While it’s widely agreed that performers should memorize their lines before a virtual audition, occasionally actors are asked to do a cold read. In these instances, San Francisco actress Winnie Yeung suggests to actors, “Put your lines in a Word document, or PDF, or Notes on Mac and minimize it a bit, and you’re going to put that right below the webcam. Read it just below the webcam so that your eye is somewhat near the camera when you speak.” This is a great way to reduce the back-and-forth eye movements that occur when actors position their paper sides adjacent to the camera and then repeatedly look back toward the webcam to deliver their lines. 

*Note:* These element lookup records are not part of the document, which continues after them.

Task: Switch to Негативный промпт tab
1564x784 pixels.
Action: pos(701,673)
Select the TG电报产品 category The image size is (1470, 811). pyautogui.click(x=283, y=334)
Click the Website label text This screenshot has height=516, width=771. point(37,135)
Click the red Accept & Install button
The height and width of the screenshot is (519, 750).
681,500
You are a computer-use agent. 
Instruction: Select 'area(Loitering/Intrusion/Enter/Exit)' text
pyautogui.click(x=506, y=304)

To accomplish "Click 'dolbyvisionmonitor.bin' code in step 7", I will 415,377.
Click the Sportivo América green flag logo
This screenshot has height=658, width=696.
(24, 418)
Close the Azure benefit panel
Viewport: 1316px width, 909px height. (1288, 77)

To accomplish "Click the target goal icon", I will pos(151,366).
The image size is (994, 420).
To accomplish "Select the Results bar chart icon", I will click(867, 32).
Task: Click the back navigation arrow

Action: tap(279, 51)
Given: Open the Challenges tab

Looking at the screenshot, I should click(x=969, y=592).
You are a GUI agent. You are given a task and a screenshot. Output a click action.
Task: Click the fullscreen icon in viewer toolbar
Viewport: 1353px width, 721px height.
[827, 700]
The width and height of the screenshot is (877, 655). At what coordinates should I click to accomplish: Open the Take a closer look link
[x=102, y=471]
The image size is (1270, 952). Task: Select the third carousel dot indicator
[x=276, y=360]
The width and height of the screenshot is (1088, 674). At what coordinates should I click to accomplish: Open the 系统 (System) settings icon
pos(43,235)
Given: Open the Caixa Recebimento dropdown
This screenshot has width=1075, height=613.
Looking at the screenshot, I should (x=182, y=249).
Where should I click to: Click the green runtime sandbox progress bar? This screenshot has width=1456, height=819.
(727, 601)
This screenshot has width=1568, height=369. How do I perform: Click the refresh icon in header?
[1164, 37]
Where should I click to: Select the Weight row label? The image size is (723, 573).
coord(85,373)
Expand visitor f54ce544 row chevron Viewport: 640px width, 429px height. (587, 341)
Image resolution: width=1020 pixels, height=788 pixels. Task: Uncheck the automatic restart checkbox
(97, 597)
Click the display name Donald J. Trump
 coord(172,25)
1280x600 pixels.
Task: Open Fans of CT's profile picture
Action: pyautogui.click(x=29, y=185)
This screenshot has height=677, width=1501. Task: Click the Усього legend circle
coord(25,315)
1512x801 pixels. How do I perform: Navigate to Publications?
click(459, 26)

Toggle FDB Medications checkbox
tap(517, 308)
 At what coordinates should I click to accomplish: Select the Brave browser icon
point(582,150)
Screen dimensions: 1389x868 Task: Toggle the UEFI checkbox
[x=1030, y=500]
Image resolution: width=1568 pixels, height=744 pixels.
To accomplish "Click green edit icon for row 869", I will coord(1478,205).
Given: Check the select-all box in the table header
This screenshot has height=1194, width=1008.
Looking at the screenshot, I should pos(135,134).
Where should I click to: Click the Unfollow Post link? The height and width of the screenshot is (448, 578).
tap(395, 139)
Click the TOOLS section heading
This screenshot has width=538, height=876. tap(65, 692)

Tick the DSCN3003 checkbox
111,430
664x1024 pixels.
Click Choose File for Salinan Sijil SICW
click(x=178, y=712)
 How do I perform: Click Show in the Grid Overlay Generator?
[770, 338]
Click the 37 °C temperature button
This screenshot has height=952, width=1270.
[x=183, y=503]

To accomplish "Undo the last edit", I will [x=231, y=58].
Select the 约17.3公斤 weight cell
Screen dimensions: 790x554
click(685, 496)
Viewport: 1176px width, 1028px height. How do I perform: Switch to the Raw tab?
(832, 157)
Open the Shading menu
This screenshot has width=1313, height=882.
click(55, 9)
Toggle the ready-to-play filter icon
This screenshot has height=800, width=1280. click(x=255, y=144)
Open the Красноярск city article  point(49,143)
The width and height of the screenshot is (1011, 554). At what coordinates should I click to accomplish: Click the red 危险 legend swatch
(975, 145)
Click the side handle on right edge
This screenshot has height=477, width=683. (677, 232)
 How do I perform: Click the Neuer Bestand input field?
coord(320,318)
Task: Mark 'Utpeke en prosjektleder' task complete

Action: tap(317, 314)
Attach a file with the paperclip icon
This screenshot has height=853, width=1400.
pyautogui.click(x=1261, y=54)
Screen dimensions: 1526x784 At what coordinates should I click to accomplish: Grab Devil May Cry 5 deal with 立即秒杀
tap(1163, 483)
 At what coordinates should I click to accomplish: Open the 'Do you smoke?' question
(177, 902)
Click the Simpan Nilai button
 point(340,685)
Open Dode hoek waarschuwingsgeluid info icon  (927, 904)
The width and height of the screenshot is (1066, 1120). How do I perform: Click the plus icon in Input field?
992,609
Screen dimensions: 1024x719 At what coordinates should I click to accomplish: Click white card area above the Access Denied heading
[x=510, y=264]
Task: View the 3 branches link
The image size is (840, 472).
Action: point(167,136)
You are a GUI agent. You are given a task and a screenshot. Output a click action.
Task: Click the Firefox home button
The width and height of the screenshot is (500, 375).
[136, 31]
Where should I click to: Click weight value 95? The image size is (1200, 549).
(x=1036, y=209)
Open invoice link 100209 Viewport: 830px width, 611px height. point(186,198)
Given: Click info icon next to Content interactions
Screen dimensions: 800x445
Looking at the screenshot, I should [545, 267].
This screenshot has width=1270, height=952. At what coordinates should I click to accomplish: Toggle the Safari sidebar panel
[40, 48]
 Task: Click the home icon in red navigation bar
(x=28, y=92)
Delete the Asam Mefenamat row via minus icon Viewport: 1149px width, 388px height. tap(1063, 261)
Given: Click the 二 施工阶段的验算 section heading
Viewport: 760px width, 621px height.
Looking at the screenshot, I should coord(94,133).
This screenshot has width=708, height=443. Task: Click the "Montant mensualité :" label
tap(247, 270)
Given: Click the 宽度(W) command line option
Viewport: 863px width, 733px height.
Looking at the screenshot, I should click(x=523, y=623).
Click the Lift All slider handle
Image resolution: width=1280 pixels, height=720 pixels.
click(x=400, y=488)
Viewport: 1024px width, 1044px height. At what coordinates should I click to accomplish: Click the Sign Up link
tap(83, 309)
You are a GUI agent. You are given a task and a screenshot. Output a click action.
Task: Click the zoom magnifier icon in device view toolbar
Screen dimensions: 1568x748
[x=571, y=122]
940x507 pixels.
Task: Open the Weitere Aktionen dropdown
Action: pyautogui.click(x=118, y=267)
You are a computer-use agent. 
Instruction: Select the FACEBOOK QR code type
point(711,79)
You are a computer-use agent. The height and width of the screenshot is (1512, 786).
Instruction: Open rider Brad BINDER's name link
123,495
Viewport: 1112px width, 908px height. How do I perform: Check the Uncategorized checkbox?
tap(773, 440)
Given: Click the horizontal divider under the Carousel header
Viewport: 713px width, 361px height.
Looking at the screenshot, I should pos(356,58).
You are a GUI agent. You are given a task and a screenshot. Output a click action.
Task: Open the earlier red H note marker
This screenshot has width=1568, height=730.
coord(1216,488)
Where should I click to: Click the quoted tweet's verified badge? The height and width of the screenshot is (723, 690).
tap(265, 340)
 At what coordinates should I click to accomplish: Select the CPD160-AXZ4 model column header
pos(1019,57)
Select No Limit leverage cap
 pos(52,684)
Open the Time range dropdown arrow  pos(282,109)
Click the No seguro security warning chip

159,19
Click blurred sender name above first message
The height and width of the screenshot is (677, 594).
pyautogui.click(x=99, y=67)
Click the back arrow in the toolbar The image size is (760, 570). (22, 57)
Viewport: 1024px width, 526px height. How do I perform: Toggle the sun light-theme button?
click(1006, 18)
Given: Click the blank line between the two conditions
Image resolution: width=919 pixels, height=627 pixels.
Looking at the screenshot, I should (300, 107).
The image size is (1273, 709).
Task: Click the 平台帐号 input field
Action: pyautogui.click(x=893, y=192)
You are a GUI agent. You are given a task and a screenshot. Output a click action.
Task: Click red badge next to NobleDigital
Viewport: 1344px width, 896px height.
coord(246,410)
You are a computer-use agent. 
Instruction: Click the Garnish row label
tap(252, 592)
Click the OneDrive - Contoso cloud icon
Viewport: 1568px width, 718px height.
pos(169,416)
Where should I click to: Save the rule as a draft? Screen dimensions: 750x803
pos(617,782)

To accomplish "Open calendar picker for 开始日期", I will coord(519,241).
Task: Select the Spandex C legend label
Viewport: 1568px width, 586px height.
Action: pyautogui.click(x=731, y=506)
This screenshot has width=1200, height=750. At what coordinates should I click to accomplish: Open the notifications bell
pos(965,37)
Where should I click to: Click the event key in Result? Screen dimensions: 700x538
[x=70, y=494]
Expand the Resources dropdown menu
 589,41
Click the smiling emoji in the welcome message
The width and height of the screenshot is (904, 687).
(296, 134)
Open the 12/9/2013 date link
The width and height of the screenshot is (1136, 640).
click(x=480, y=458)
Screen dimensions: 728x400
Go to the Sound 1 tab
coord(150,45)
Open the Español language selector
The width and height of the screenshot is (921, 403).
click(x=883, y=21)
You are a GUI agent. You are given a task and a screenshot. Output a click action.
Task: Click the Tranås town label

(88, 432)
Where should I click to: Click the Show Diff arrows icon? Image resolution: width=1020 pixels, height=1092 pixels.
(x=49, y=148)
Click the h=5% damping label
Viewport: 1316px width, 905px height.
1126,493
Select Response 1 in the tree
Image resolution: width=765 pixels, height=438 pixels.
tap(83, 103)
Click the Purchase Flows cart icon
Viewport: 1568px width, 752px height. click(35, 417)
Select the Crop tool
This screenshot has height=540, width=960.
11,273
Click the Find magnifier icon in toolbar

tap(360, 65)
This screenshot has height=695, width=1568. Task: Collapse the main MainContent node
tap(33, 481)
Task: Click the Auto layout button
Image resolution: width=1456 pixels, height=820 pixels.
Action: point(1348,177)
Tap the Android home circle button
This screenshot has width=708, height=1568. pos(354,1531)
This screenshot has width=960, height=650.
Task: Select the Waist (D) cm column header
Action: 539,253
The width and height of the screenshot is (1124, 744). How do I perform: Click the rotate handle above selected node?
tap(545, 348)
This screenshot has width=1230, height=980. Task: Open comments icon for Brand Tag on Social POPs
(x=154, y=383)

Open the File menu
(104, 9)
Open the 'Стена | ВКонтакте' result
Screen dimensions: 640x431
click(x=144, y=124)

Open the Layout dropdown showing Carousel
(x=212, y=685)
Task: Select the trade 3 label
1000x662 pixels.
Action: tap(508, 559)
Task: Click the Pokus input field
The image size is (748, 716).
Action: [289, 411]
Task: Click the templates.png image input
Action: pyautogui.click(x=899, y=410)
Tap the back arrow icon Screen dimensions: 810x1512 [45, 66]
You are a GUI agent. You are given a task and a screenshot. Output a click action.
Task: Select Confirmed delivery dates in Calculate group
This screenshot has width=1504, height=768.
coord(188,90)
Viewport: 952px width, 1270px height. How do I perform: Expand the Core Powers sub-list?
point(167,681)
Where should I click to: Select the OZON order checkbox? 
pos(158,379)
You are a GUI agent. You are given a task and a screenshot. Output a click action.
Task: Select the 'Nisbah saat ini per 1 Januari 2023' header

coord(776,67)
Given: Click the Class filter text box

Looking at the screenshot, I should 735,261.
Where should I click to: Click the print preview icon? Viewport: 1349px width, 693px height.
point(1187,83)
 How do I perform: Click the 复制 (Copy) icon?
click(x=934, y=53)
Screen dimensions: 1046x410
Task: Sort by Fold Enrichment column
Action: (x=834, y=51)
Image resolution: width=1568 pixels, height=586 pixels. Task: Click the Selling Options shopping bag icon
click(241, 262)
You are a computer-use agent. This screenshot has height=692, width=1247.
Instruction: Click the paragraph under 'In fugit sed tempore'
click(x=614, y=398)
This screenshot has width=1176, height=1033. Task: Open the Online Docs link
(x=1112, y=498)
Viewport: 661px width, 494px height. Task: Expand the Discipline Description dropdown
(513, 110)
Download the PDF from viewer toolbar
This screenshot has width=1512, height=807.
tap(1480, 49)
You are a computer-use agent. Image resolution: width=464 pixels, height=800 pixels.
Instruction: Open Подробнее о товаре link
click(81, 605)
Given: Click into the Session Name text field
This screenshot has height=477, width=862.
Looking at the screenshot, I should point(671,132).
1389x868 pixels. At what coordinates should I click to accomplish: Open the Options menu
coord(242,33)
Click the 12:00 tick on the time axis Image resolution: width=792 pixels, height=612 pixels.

5. Leave it all in the room behind you.

Ultimately, it’s an actor’s confidence level that is on display in the audition room or virtual session. Standing by your performance reflects positively on you as an actor. Casting sees all levels of acting abilities, as well as every kind of mistake imaginable. They also watch actors’ skills blossom and evolve over time, and they know one performance doesn’t represent who an actor is as a whole. So give it your best shot, and always exit the audition room gracefully and with your head held high.